I’m so excited to have found my sun bubble again that I’m not even going to acknowledge the fact that it’s about to pop. Or maybe I will. I’m moving. Actually I’m moving, and then I’m MOVING! Body and blog. Details to come; promise! But until then, I’m going to go ahead and require that you pretend it’s not hotter than Hades outside and roast your garlic. Pretty please? With olive oil on top?
Thanks! You’re the best!
Restaurant-Style Olive Oil and Herb Bread Dip
- ½ cup quality extra virgin olive oil
- ½-1 whole head of roasted garlic, peeled
- 1 tsp parsley
- ½ tsp dried basil
- ½ tsp oregano
- ½ tsp garlic powder
- ½ tsp onion powder
- ¼ tsp sea salt, plus any extra to taste
- ⅛ tsp paprika
- a pinch of thyme
- a pinch of cayenne or white pepper
- freshly ground black pepper, to taste
- optional: freshly grated Parmesan cheese
- not optional: roasted garlic; it's too good to skip! serve with the freshest baguette you can get your hands on!
- Pre-heat oven to 400 degrees F
- Grab an entire bulb of garlic and slice a little less than ¼ of the top off, just enough to expose the cloves.
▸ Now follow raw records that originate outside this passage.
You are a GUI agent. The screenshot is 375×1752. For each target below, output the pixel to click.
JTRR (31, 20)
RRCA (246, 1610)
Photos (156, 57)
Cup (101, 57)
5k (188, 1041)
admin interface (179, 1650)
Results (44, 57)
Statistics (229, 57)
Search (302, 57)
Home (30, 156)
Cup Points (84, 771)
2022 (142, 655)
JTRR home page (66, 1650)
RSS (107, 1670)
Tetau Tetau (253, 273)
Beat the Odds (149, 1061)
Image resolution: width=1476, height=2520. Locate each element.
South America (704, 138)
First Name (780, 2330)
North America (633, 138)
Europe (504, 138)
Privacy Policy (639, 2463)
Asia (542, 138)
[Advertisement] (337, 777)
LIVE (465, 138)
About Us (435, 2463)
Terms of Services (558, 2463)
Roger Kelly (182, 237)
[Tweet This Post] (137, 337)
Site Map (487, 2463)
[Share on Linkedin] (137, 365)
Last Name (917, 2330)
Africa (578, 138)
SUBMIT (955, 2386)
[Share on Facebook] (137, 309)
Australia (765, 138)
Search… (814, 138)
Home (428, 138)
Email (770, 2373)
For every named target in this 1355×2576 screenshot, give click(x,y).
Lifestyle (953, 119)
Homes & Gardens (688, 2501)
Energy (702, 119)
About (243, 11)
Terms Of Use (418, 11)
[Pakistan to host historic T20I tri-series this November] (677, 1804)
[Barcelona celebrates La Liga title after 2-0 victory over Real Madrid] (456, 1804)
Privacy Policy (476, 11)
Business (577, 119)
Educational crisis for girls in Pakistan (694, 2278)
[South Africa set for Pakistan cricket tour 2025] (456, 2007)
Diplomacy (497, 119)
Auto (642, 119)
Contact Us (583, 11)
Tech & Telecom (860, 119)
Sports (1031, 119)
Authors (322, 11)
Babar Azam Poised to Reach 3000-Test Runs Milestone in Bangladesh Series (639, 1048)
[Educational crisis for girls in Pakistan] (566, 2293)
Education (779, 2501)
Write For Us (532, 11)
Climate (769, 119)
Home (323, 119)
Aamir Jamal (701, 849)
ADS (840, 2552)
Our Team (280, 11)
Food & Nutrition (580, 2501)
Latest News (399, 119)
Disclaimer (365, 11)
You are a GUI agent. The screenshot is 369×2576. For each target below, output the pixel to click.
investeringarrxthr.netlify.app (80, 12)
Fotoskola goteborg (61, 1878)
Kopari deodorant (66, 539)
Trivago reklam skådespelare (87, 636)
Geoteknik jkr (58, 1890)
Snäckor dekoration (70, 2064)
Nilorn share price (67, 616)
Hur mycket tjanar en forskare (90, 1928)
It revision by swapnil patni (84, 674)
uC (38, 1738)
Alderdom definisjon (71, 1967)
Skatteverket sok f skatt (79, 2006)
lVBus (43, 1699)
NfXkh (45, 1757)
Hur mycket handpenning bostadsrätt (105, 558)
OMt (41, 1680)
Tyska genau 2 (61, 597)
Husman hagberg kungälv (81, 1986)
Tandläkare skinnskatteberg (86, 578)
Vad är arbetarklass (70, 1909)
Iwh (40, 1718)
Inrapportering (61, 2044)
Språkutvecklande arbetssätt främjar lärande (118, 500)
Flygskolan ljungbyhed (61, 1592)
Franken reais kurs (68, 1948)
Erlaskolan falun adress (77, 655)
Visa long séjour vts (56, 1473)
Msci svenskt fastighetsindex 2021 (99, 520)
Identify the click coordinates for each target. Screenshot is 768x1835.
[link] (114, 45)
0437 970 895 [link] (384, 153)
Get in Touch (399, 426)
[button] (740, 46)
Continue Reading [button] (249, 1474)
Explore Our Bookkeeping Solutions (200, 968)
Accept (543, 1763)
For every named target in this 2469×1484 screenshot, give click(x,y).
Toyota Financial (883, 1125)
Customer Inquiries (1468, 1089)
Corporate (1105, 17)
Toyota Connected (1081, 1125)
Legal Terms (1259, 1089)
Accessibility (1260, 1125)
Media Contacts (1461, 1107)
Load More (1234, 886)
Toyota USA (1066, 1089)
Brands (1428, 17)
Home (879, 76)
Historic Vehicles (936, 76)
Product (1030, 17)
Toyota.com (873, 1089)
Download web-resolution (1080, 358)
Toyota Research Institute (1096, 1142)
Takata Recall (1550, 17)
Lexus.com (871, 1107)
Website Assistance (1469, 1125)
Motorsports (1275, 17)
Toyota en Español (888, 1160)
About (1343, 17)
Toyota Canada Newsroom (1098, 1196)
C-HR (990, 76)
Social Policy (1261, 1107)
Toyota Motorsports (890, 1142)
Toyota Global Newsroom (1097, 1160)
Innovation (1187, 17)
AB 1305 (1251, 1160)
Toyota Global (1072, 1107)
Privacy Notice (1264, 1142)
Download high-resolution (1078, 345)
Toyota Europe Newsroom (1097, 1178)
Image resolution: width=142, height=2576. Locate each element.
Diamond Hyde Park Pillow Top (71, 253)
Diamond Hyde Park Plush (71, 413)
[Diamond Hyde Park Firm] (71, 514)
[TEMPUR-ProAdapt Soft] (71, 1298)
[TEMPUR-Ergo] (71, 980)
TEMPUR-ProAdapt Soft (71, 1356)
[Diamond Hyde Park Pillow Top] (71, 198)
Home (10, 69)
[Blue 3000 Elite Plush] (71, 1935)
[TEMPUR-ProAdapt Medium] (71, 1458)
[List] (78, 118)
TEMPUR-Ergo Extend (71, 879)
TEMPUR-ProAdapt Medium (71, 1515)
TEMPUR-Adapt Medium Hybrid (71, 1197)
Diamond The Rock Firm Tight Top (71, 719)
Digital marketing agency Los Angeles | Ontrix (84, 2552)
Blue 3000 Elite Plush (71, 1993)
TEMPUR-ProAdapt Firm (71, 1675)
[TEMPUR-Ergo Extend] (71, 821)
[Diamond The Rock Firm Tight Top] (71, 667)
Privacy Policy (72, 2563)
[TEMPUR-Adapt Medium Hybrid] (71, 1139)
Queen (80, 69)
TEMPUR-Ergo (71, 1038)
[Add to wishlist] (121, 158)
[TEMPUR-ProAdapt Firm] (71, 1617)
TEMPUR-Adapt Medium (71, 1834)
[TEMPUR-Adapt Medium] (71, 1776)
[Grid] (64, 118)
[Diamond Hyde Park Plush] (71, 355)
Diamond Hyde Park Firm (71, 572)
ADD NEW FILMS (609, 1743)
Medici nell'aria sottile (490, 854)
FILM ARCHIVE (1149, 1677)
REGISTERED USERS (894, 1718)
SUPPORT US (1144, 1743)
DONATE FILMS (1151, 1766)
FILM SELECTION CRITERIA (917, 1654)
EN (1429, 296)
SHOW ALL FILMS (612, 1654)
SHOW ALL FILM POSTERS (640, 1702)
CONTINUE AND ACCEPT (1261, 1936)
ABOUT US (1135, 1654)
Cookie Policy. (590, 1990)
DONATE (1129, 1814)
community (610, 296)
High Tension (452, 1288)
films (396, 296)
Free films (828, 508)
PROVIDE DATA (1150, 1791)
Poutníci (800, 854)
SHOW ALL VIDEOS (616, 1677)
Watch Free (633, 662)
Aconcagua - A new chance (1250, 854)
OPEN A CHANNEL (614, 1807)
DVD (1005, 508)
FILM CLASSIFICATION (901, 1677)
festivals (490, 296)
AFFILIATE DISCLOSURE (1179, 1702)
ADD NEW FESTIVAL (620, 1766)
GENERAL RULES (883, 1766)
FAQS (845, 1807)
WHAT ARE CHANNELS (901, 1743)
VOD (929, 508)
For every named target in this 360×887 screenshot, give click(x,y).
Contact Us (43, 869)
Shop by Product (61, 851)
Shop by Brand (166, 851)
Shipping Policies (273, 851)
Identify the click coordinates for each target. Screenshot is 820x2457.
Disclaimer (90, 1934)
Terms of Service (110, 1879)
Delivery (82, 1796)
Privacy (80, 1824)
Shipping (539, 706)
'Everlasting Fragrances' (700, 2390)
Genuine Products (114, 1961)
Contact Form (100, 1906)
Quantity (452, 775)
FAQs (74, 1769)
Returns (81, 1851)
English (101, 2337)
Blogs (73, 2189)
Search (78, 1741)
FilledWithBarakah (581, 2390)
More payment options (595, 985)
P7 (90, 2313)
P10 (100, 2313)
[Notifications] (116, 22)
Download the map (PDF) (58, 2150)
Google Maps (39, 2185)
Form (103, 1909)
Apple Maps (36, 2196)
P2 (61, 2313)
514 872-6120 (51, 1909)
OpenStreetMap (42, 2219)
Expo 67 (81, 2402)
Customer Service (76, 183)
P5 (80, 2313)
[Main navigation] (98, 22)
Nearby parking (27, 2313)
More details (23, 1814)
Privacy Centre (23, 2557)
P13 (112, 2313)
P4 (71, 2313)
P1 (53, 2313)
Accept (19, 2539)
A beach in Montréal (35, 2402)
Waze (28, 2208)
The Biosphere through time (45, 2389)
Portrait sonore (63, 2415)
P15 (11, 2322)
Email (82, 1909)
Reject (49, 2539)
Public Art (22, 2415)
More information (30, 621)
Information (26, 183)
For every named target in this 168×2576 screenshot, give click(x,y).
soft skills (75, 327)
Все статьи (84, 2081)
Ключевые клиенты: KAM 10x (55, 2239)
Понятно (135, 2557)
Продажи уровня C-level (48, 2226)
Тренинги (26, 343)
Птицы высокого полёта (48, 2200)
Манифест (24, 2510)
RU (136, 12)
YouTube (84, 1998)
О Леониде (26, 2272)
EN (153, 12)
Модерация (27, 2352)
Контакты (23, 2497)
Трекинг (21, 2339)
Drizzle with olive oil and seal into a pinched pouch of aluminum foil. Roast anywhere from 40-60 minutes, depending on your oven and patience. Once the house starts to smell like heaven, resist the urge to dive in to the oven and spread the entire thing on toast. Better yet, roast a second bulb so you can do exactly that!
- Alternatively, you can roast the garlic ahead of time and store in the fridge for up to four days, and simply whip this up whenever your ready for some serious dippage. I typically roast a few bulbs and use the golden cloves in recipes throughout the week.
- Once your garlic is ready, the cloves should practically be bursting from the bulb. Remove anywhere from half to the entire clove and blend together with the olive oil using a food processor or blender. Add the herbs and seasoning blend and let it sit so the flavors can infuse the olive oil. You can dig in after 20 minutes or give it an hour or so, totally up to you!